INFORMATION PROVIDED –
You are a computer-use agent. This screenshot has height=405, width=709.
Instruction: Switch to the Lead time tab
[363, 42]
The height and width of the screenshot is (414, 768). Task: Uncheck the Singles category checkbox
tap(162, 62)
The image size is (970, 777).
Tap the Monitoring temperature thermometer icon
* * *
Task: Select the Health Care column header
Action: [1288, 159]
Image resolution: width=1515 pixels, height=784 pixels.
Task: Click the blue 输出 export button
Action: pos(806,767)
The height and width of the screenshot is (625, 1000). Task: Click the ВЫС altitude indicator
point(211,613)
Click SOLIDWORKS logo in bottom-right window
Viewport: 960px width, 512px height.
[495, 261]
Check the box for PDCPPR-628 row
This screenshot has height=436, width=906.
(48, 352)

TASK BRIEF –
Your answer should be the exact lines above from the one with "The height and width of the screenshot is (414, 768)." through the one with "Tap the Monitoring", both included, and nothing besides.

WRITTEN RESPONSE –
The height and width of the screenshot is (414, 768). Task: Uncheck the Singles category checkbox
tap(162, 62)
The image size is (970, 777).
Tap the Monitoring temperature thermometer icon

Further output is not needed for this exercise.